◆ Assigned task:
Go through the entries and copy every line that has the string "agent" in it.

----- Data shown -----

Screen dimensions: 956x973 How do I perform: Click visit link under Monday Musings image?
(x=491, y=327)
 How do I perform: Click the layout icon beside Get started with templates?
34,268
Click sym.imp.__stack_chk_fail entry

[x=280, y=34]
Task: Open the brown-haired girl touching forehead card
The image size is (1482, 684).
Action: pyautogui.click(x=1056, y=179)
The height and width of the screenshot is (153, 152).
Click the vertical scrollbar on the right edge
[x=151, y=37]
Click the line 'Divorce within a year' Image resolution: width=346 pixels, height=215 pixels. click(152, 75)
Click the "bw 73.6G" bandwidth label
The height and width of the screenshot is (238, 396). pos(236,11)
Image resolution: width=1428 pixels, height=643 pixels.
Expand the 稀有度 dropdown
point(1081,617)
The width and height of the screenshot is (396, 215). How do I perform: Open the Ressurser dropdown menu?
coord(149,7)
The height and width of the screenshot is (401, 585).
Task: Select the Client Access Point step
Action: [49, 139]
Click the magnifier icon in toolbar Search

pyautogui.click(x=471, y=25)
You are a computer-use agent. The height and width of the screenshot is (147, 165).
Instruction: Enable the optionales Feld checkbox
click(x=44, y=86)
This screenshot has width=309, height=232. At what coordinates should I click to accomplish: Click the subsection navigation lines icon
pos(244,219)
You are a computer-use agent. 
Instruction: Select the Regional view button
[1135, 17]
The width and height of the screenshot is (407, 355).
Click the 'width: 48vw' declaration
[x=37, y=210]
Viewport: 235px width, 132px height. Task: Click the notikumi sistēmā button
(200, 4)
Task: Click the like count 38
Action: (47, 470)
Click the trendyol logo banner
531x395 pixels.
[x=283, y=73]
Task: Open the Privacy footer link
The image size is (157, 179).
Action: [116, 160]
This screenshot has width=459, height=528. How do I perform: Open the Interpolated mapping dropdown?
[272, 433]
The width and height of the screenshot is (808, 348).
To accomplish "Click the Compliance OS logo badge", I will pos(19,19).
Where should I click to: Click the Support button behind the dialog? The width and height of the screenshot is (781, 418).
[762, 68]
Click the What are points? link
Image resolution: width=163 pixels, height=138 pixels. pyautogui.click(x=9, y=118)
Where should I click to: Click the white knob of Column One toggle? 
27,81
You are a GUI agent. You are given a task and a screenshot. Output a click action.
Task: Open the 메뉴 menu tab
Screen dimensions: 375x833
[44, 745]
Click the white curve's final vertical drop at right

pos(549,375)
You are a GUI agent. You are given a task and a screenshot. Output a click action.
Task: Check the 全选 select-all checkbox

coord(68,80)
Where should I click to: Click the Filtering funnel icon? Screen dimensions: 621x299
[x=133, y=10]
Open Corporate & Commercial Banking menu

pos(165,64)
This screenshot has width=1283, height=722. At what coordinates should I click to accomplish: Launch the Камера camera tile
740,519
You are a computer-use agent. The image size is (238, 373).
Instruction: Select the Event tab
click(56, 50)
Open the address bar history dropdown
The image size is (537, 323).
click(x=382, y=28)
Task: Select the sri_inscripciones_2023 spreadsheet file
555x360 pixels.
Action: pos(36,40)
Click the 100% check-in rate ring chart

-----

◆ Answer for this exercise:
You are a computer-use agent. The height and width of the screenshot is (147, 165).
You are a computer-use agent. 
You are a GUI agent. You are given a task and a screenshot. Output a click action.
You are a GUI agent. You are given a task and a screenshot. Output a click action.
You are a computer-use agent. The image size is (238, 373).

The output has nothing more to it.